• Records shown:
START
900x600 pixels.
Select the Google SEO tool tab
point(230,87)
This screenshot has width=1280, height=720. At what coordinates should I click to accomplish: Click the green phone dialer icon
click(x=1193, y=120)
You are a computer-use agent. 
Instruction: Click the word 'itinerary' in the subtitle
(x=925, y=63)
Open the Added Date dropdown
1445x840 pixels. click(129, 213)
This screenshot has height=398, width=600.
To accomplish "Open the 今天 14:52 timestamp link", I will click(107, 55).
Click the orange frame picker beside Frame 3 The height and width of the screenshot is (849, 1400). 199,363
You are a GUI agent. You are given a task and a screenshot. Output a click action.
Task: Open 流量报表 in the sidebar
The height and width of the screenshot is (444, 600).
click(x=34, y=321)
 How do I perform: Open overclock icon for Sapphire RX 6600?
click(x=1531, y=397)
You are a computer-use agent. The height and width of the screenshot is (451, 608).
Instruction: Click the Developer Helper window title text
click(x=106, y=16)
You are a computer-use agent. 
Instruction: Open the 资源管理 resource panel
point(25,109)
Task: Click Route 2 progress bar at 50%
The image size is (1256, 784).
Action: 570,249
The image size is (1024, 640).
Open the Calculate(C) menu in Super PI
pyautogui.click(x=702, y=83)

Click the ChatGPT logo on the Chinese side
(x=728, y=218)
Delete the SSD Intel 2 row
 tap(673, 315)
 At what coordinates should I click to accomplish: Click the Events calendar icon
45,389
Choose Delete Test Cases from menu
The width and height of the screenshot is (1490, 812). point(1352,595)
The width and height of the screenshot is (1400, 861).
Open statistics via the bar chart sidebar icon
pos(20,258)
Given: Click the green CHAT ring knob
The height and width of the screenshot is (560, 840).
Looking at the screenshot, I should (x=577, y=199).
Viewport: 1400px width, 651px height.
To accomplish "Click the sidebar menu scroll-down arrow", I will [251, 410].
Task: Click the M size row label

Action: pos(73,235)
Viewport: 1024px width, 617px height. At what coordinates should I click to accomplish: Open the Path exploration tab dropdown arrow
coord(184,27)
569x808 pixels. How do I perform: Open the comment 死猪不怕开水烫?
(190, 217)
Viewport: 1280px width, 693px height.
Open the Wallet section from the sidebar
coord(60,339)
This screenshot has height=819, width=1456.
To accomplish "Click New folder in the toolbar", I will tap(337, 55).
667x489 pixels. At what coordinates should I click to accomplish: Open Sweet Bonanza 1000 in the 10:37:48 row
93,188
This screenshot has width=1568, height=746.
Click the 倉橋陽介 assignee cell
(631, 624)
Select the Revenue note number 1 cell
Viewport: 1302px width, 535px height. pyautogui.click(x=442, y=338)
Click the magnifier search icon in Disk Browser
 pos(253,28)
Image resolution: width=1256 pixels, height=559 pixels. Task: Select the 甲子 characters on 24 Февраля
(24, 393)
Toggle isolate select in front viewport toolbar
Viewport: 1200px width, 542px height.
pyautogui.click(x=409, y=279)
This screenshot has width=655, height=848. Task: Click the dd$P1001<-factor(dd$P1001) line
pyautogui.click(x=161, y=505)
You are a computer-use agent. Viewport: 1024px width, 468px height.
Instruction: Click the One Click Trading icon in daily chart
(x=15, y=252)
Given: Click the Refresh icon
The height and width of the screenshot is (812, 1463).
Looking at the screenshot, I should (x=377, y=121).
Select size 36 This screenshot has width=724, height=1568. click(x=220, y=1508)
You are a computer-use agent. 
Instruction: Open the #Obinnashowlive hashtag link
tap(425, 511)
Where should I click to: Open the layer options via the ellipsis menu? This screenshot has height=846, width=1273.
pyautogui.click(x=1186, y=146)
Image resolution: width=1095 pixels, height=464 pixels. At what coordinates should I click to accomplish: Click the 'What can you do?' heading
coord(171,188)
END
• Given task:
Copy out the records verbatim, from the line containing "667x489 pixels. At" through the end of the records, including both of those lines.

• Complete answer:
667x489 pixels. At what coordinates should I click to accomplish: Open Sweet Bonanza 1000 in the 10:37:48 row
93,188
This screenshot has width=1568, height=746.
Click the 倉橋陽介 assignee cell
(631, 624)
Select the Revenue note number 1 cell
Viewport: 1302px width, 535px height. pyautogui.click(x=442, y=338)
Click the magnifier search icon in Disk Browser
 pos(253,28)
Image resolution: width=1256 pixels, height=559 pixels. Task: Select the 甲子 characters on 24 Февраля
(24, 393)
Toggle isolate select in front viewport toolbar
Viewport: 1200px width, 542px height.
pyautogui.click(x=409, y=279)
This screenshot has width=655, height=848. Task: Click the dd$P1001<-factor(dd$P1001) line
pyautogui.click(x=161, y=505)
You are a computer-use agent. Viewport: 1024px width, 468px height.
Instruction: Click the One Click Trading icon in daily chart
(x=15, y=252)
Given: Click the Refresh icon
The height and width of the screenshot is (812, 1463).
Looking at the screenshot, I should (x=377, y=121).
Select size 36 This screenshot has width=724, height=1568. click(x=220, y=1508)
You are a computer-use agent. 
Instruction: Open the #Obinnashowlive hashtag link
tap(425, 511)
Where should I click to: Open the layer options via the ellipsis menu? This screenshot has height=846, width=1273.
pyautogui.click(x=1186, y=146)
Image resolution: width=1095 pixels, height=464 pixels. At what coordinates should I click to accomplish: Click the 'What can you do?' heading
coord(171,188)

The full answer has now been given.